## YOUR GOAL
All of the records below should be retyped exactly, with no pictures included.

LISTED ENTRIES section start

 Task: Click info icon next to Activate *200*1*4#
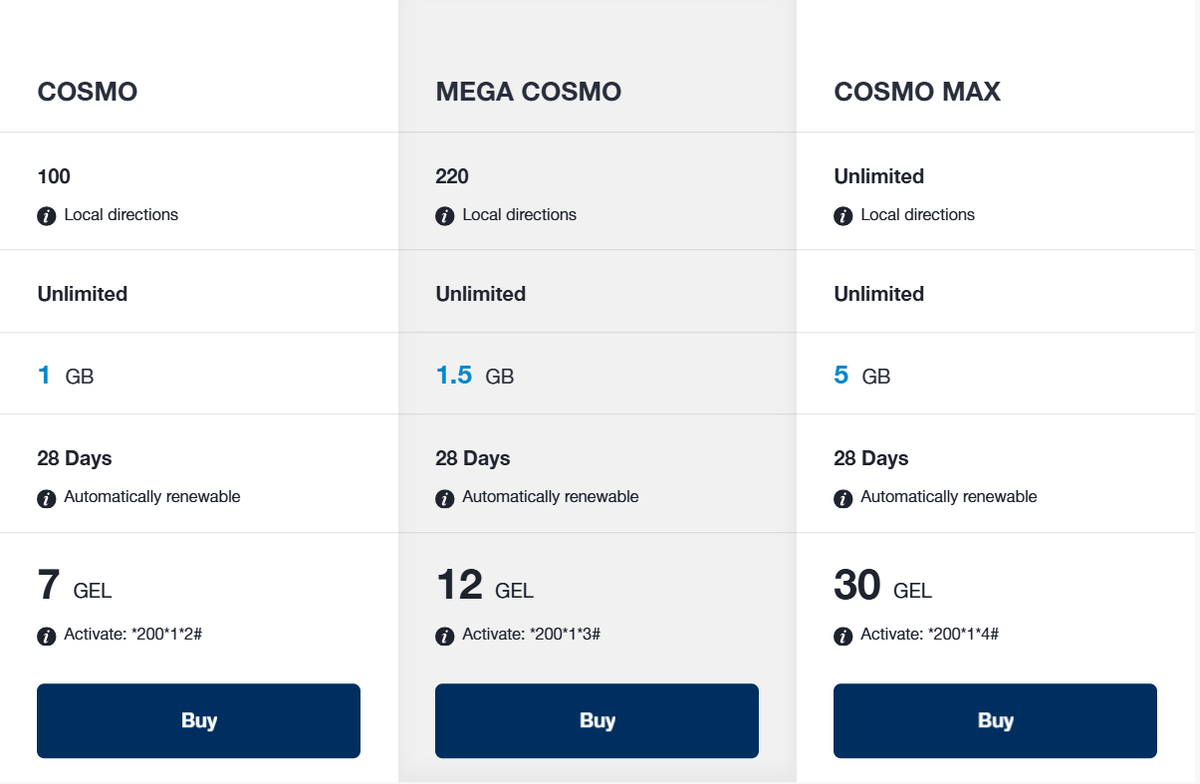[843, 636]
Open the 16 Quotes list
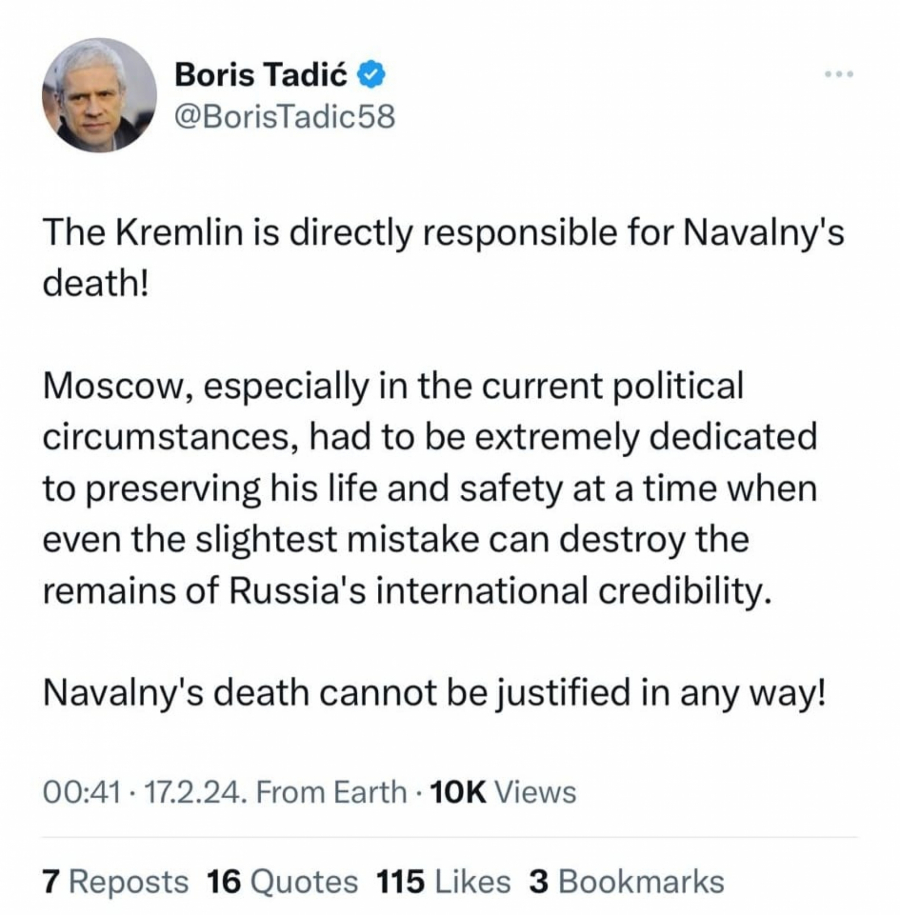The height and width of the screenshot is (915, 900). click(x=282, y=882)
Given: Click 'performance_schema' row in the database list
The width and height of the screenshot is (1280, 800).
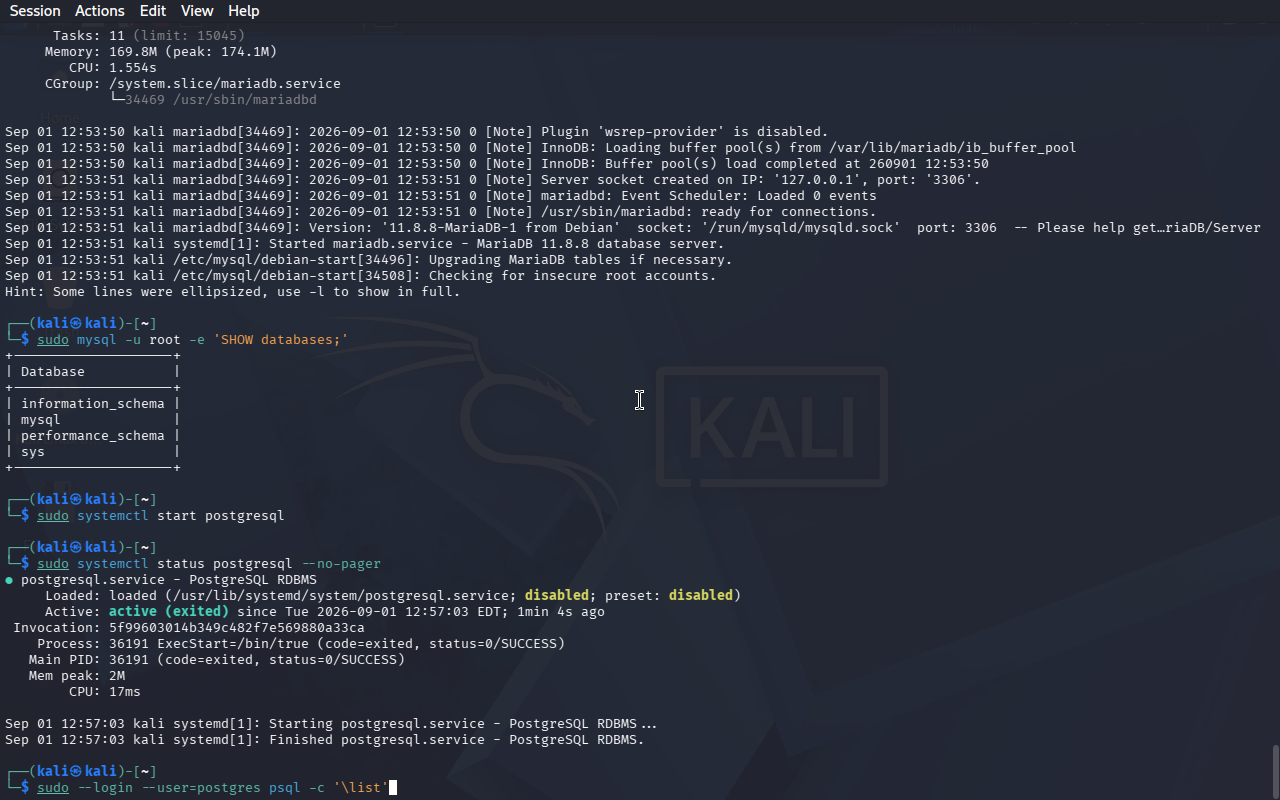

LISTED ENTRIES section end

## ANSWER FOR THIS EXERCISE
 Task: Click info icon next to Activate *200*1*4#
[843, 636]
Open the 16 Quotes list
The height and width of the screenshot is (915, 900). click(x=282, y=882)
Given: Click 'performance_schema' row in the database list
The width and height of the screenshot is (1280, 800).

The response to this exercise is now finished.